* **Brano da leggere**
E al dramma si aggiunge la cocente delusione di non poter piangere vicino a ciò che restava del suo amato Signore. L’ha perso la seconda volta, così crede, ma non desiste e, piangendo, continua a cercarlo. Però il suo non è un pianto disperato, di una illusa che ha visto svanire il suo ideale.
Diciamo anche: guai a una fede prettamente sentimentale, che vive solo di emozioni; ma è anche povera e arida quella fede che non sa versare una lacrima per lui.
Ci vuole sempre un equilibrio in queste cose.
Proprio quel pianto, proprio quel dolore sono una grande e sincera espressione di fede.
È sincera quella fede che accetta coraggiosamente la perdita dell’amato, che riconosce apertamente e sfoga il suo dolore, e che invece di fare un’occasione per autocompiangersi o per impigrirsi, trae dal dolore stesso una nuova energia di ricerca, che conduce ad una convinzione più profonda, ad una dedizione autentica.

Questo per dire che fede vera è quella di chi non si stanca di ripetere: “Dove sei Signore?”. Questo amore incondizionato alla persona di Cristo, disposto come ogni vero amore a cercarlo ovunque finché non lo si sia incontrato.
Non a caso il vangelo di Giovanni descrive la Maddalena con i tratti della sposa che cerca il suo sposo (Cantico dei Cantici) improvvisamente sparito: “Sul mio letto, lungo la notte, ho cercato l’amato del mio cuore. L’ho cercato, ma non l’ho trovato. Voglio alzarmi, fare il giro della città per le strade, per le piazze. Voglio cercare l’amato del mio cuore. L’ho cercato, ma non l’ho trovato. Era scomparso. Io venni meno per la sua scomparsa. L’ho cercato, ma non l’ho trovato, l’ho chiamato, ma non mi ha risposto” (Ct 3).
Quindi come la sposa interroga tutti quelli che incontra: “Avete visto l’amato del mio cuore?”, così Maddalena domanda a colui che crede sia il giardiniere: “Se tu l’hai portato via, dimmi dove l’hai messo. Io andò a prenderlo!”.

* **Esercizio proposto 1**
Nel brano sulla Maddalena, con quali tratti il vangelo di Giovanni descrive la Maddalena?
* **Esercizio proposto 2**
Prosegui il brano sulla Maddalena, cominciando subito dopo la sua ultima frase.

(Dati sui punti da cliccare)
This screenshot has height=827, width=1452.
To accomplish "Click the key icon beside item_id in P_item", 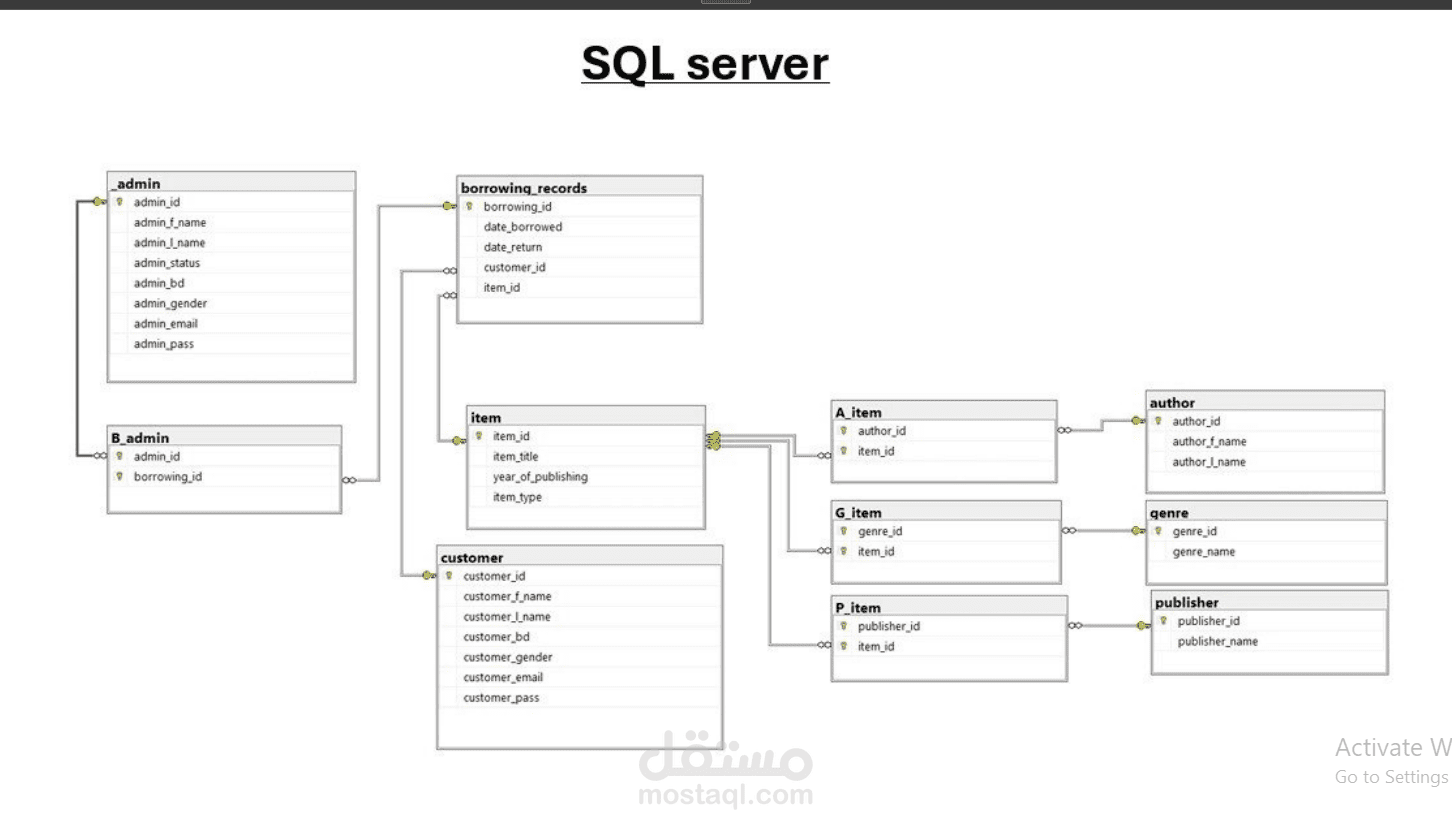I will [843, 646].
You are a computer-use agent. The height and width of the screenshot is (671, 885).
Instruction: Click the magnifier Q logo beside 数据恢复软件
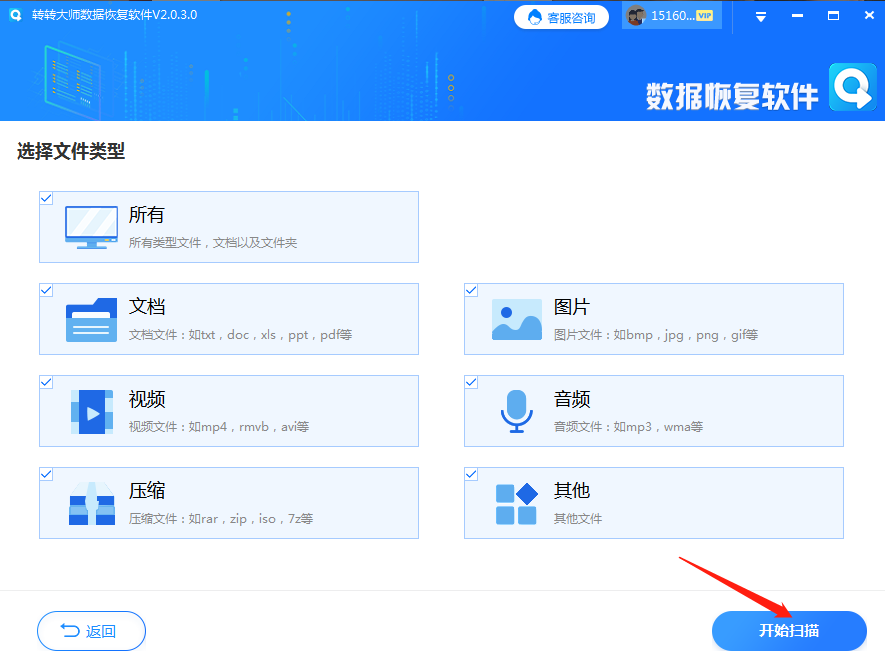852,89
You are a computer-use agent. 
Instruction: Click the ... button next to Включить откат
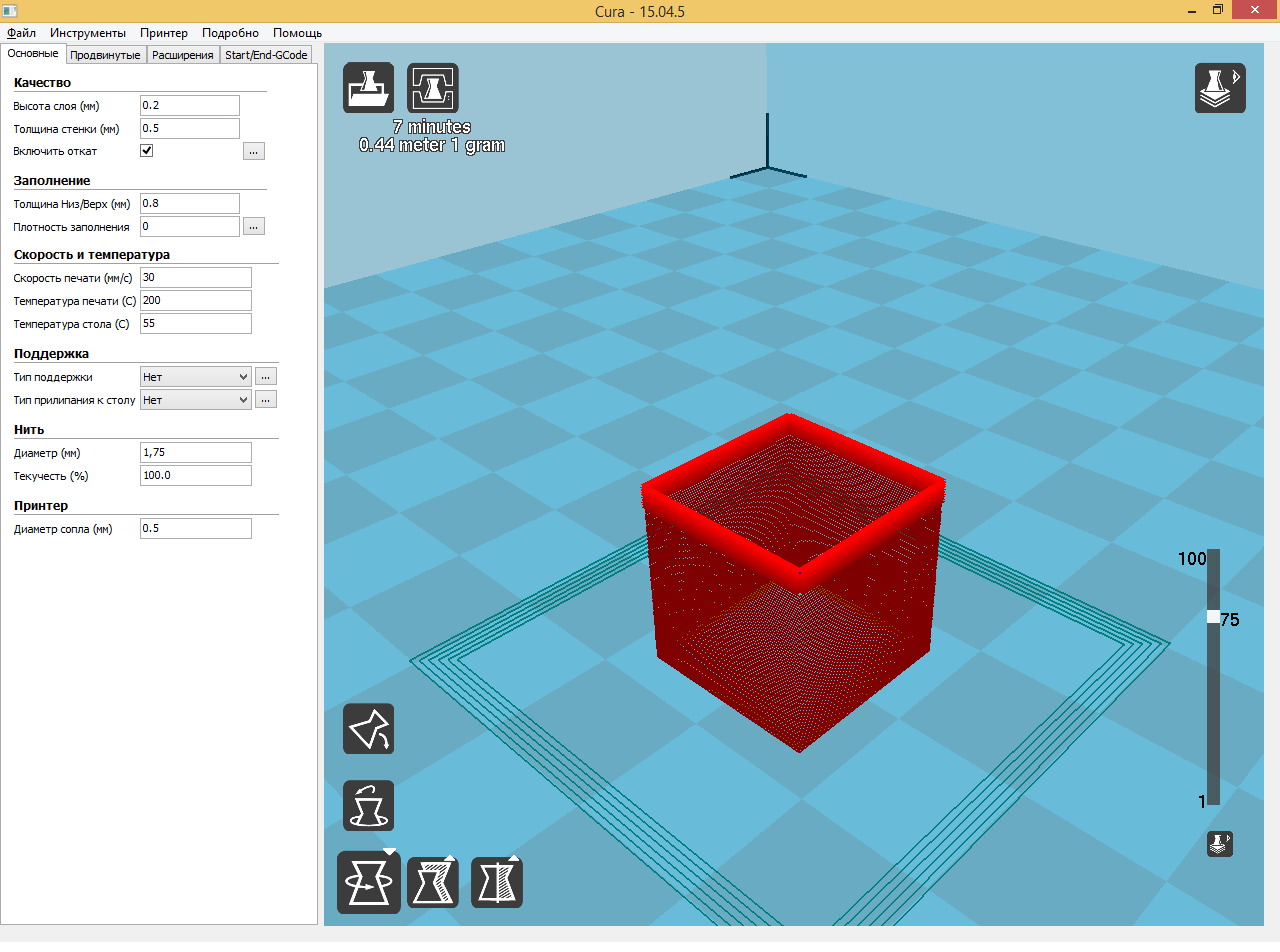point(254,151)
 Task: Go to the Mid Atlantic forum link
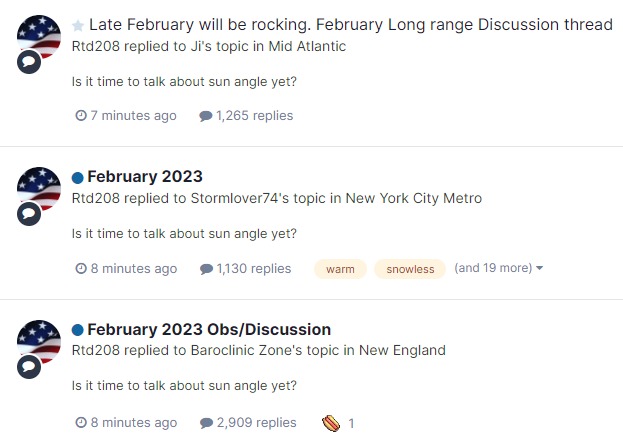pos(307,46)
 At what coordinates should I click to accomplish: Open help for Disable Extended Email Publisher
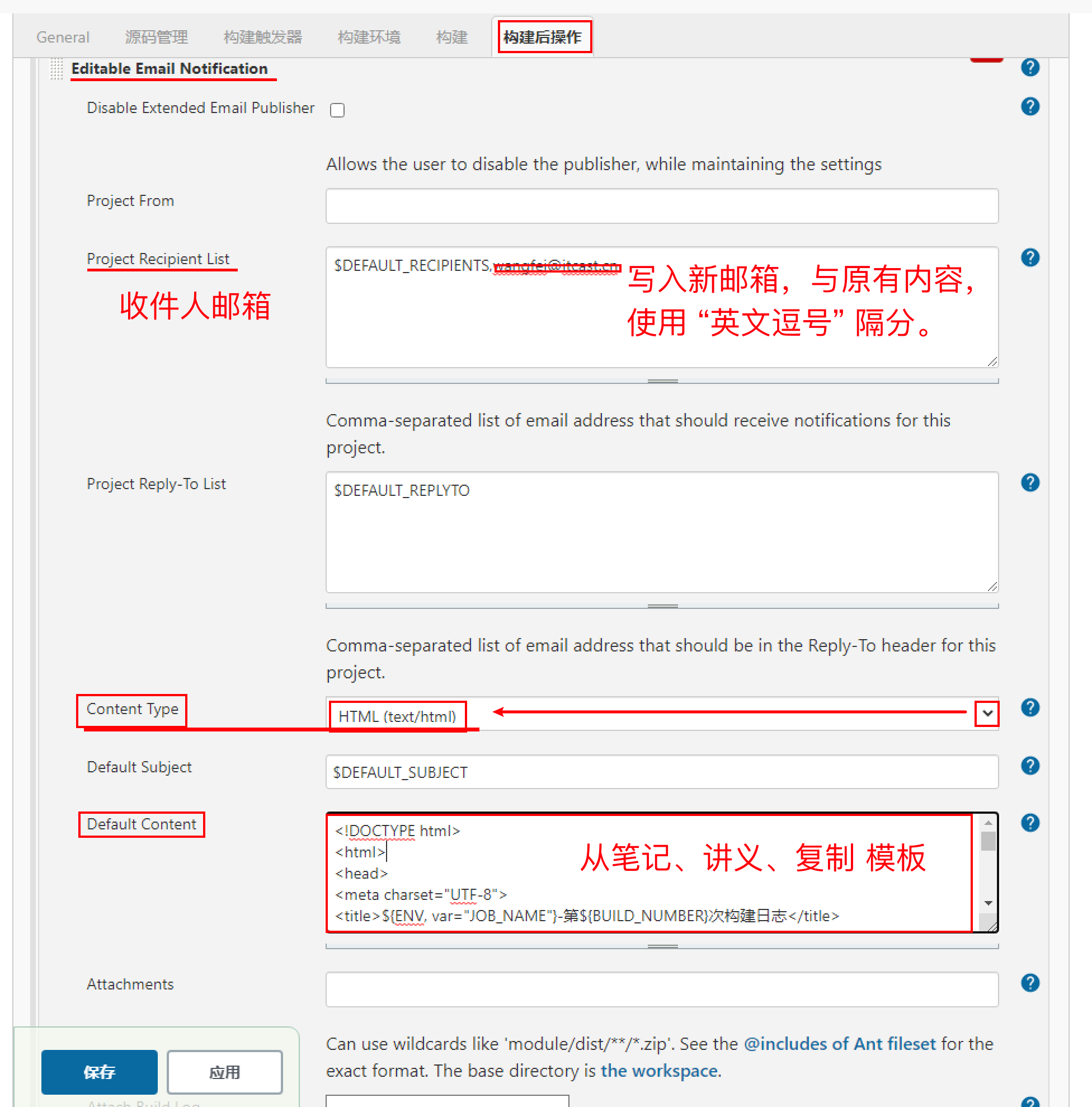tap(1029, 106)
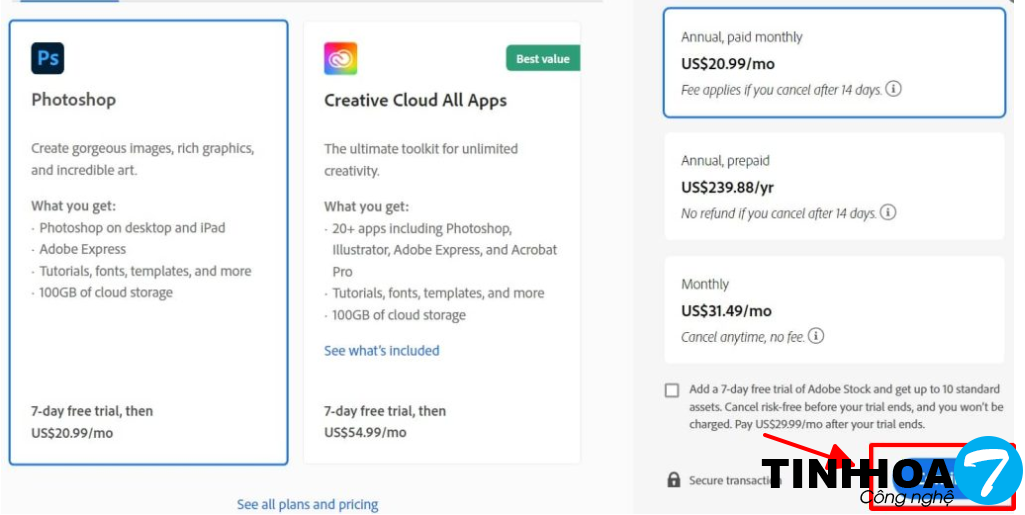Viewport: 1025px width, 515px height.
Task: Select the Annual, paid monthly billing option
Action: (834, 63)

* **Risultato dell'esercizio 1**
Con i tratti della sposa che cerca il suo sposo improvvisamente sparito.

* **Risultato dell'esercizio 2**
C’è una potenza incredibile in questa ricerca di Maria Maddalena, una passione intensa per Cristo, che non si arrende nemmeno di fronte alla sua morte e alla sua assenza. Niente può travolgerla perché “forte come la morte è l’amore, tenace come gl’inferi è la passione, una fiamma del Signore” (Ct 8, 6).
C’è un banco di prova, meglio ancora una vera e propria scuola che ci fa maturare. Quando non sento più Gesù così presente, così vicino a me come una volta, come qualche volta l’ho sentito, e sono tentato di abbandonare, di annacquare la mia fede, proprio in quel momento mi viene offerto il momento migliore per rinsaldare questa fede, cercandolo, amandolo; anche quando mi sembra assente, riconoscendolo come il tutto della mia vita, come qualcuno che è il Signore, il mio Signore, che possono portar via dal sepolcro, senza però che svanisca la mia appartenenza a lui. Ormai apparteniamo al Signore, anche se non lo sento sempre così, come qualche volta l’ho sentito.
E qui, se volete, la Maddalena incarna la parola di Paolo: “Chi ci potrà separare dall’amore di Cristo? La tribolazione, l’angoscia, la persecuzione, la fame, la nudità, il pericolo, la spada? In tutte queste cose noi siamo più che vincitori per virtù di colui che ci ha amati. Io sono infatti persuaso che né morte, né vita, né presente, né avvenire, né alcun’altra creatura potrà mai separarci dall’amore di Dio in Cristo Gesù, nostro Signore” (Rm 8,35ss).
La Maddalena incarna tutto questo.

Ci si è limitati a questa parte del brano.